In Northern Ireland nepotism (giving favours to family anf friends) has always been rife although it has declined slightly since Direct Rule. Mainland Britain also, however, has its own form of nepotism or pattern of bias in terms of the labour market hierarchy. In Britain it remains the case that the elite positions in nearly every institutional sector, be it in private industry, the state, the church, the Army etc. have been monopolized by people from a certain background sharing certain educational characteristics in common. Many sociologists point to the existence of an “old Boys network”. The British sociologist Anthony Giddens argued that in britain there is no major institutional sector where less than half of those in top positions are of public school (private funded school) background. For example the following percentages were found with regard to the varying institutions:

Percentage who attended public school.

Anglican Bishops 80%+

Army officers over rank of major-general 80%+

Top Judges 80%+

Conservative MPs 76%

Senior Civil Servants 60%

Directors of industrial corporations 73%

Directors of financial firms 80%

Labour Party 26%(It has probably increased)

As we can see there is a certain pattern with regard to those who occupy the top positions in organisations, be they the military or the company boardroom. Part of the reason for this pattern is down to connections, the old boy networks. Those who occupy top positions have been in many cases to the same school, perhaps at the same time. They have frequented in the same circles, gone to the same Universities (Oxford and Cambridge), and are members of the same societies etc. They feel a common sense of identity with those who are like them, those who have had an elite education. If you are an Eton man then you must be okay.

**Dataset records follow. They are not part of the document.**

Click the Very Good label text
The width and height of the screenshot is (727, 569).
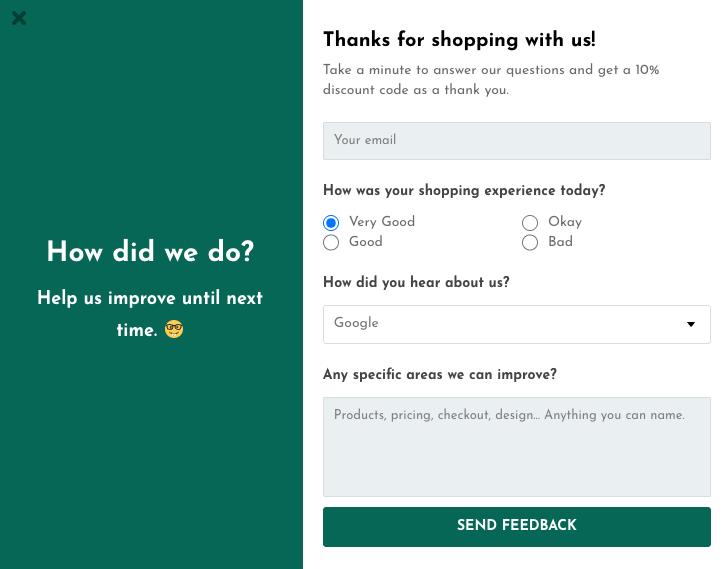click(382, 222)
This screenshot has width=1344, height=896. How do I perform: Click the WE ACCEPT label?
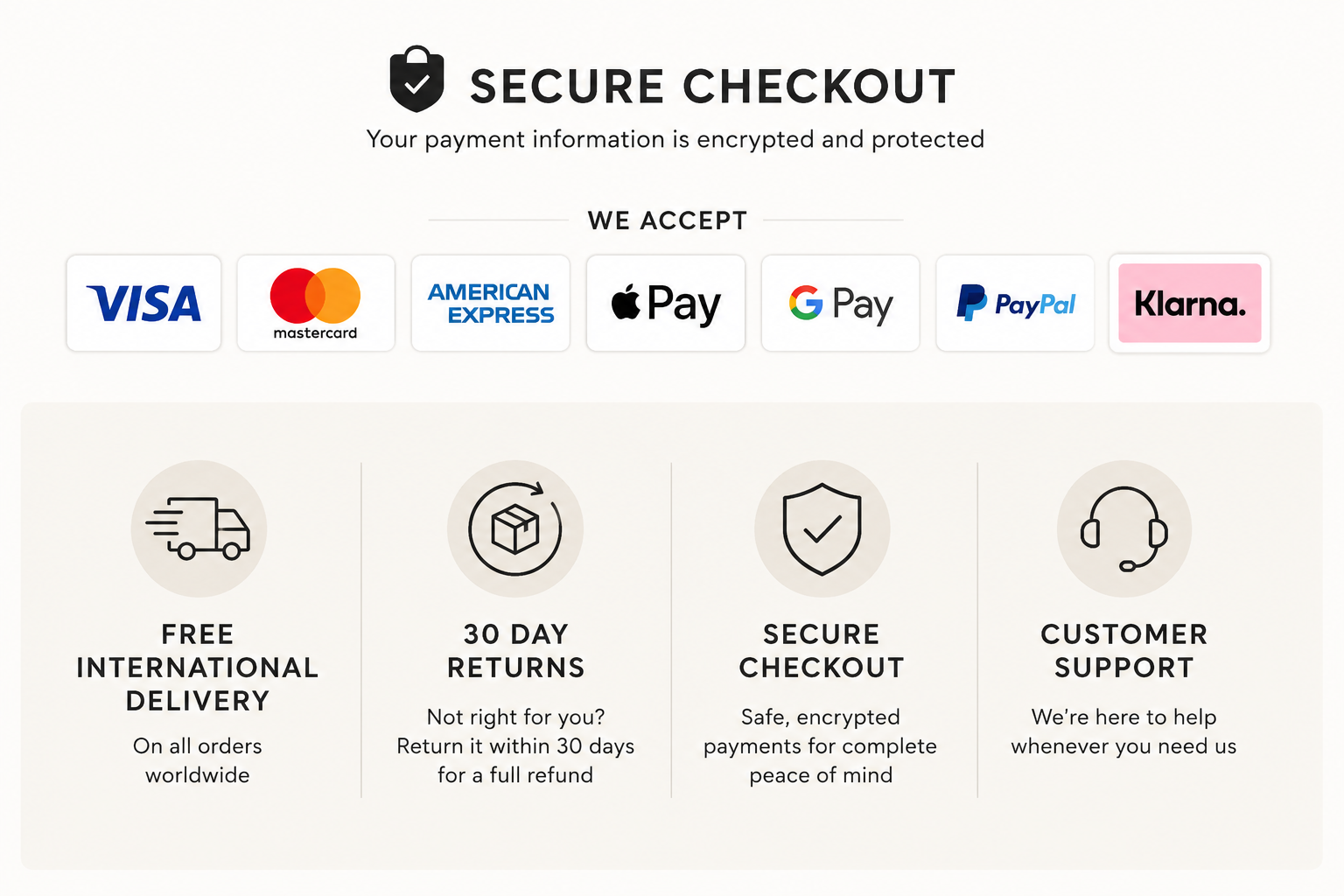point(668,220)
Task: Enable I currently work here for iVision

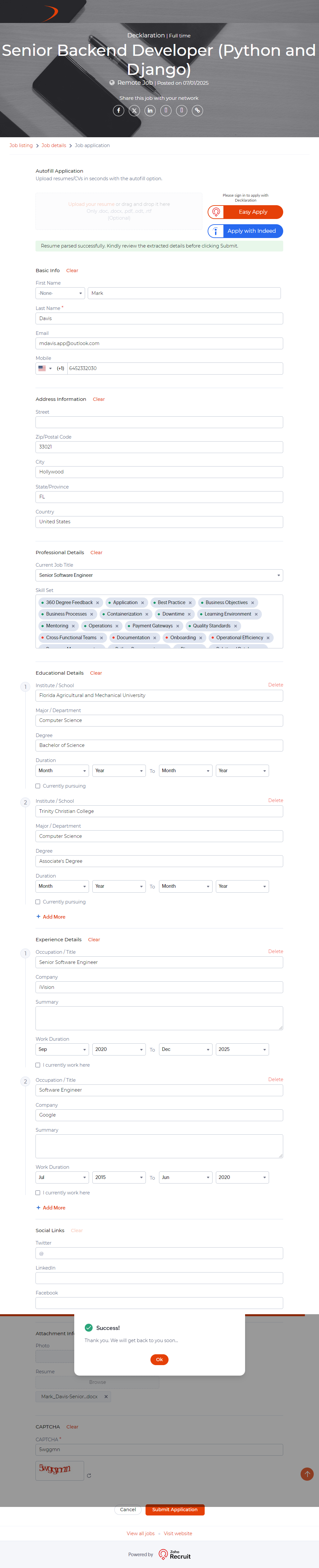Action: coord(38,1065)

Part of the explanation for this pattern of bias with regard to the educational background is to be found in the networks that exist but also in part because of the higher prestige that attaches itself to certain educational institutions. Whether rightly or wrongly certain educational establishments, such as Eton public school and Oxford and Cambridge universities, have much greater prestige than a former Polytechnic in Manchester or a comprehensive in inner city London. This fact turns the whole argument of equality within education upon its head. Degrees are not viewed as equal although the same work goes into a degree from Oxford or Cambridge as in any of the “lesser” universities. How can their be equality of opportunity when even those who have equal qualifications are judged differently depending on where they gained such qualifications?A

Conclusion

I have attempted to show that education is something of a myth making machine. All the education in the world may not gain you entry to the ranks of the capitalist class. You must have the connections to make your education work for you. Also, the material disadvantages combined with cultural disadvantages all conspire to make the chances of the child from a working class background getting a good education much less. I myself would see material resources as of paramount importance when it comes to educational success. Other factors also come into play, such as the standard of housing and diet of the student, all of which are in favour of the middle class child. We should not, however, overlook the role that ideational or cultural resources play in determining educational success or failure either. Lastly, even when the working class child is successful in terms of education this by no means is translated into success in the labour market as witnessed by the large numbers of people with degrees and other higher qualifications who “underachieve” when it comes to paid employment.(“Twenty years of schooling and they put you on the day shift” Bob Dylan). In conclusion it is not so much what you know that holds the key to professional and monetary success but who you know. Marxists would argue that true equality of opportunity, be it educational or otherwise, can only be created in a socialist society in which inequalities had ceased to exist. Raymond Boudon writes: “For inequality of educational opportunity to be elimanted, either a society must be unstratified or its school system must be completely undifferentiated.”